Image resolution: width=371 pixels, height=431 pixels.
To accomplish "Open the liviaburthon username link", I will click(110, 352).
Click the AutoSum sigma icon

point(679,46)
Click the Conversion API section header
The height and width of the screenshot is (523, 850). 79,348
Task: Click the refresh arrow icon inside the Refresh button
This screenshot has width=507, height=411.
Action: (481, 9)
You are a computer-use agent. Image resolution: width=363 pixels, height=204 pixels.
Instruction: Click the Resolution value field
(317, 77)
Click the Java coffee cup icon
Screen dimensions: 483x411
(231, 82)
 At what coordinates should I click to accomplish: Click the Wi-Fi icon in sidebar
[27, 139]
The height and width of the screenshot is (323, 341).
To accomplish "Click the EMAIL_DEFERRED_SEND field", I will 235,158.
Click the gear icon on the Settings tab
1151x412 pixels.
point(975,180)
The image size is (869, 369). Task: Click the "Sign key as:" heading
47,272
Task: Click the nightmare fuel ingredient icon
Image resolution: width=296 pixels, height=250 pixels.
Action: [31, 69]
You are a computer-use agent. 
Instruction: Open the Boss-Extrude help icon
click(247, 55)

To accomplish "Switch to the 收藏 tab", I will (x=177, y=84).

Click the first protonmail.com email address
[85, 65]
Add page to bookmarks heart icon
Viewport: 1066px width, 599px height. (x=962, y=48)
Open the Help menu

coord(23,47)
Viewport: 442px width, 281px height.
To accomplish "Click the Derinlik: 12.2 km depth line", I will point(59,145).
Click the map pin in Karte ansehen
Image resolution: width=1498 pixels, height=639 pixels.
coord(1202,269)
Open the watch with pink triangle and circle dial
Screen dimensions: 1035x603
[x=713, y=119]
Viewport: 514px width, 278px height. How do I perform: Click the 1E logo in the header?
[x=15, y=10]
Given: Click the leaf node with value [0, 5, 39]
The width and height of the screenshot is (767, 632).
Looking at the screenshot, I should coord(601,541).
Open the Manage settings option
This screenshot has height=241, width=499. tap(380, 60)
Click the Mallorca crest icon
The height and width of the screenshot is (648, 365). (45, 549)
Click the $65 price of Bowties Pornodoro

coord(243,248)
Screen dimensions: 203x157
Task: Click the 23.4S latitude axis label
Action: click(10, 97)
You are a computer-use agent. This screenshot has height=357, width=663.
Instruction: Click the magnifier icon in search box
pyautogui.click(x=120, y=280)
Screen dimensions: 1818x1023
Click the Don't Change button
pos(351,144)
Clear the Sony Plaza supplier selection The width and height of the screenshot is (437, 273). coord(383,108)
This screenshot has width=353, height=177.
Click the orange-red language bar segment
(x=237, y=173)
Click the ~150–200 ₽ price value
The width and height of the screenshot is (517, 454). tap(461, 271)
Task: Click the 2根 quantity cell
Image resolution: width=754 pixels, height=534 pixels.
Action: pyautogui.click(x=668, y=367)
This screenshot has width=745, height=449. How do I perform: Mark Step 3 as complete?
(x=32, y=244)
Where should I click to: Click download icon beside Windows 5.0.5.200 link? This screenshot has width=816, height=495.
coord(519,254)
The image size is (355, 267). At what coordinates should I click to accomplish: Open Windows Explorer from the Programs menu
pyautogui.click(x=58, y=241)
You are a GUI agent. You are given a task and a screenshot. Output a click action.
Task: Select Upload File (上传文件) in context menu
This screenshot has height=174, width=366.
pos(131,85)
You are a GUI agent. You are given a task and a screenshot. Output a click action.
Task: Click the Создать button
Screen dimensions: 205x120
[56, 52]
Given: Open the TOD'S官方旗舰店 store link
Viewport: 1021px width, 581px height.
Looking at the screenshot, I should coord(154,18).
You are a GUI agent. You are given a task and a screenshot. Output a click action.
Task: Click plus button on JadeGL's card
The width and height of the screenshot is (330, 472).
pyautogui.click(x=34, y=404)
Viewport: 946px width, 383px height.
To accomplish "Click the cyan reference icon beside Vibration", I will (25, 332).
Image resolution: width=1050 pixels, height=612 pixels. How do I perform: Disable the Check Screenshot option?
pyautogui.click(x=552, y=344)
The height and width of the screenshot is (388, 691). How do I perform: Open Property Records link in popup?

==*==

**What the task requires:** Copy out the lines from the line containing "Viewport: 946px width, 383px height." to the end of the listing above, without alteration.

**Task output:**
Viewport: 946px width, 383px height.
To accomplish "Click the cyan reference icon beside Vibration", I will (25, 332).
Image resolution: width=1050 pixels, height=612 pixels. How do I perform: Disable the Check Screenshot option?
pyautogui.click(x=552, y=344)
The height and width of the screenshot is (388, 691). How do I perform: Open Property Records link in popup?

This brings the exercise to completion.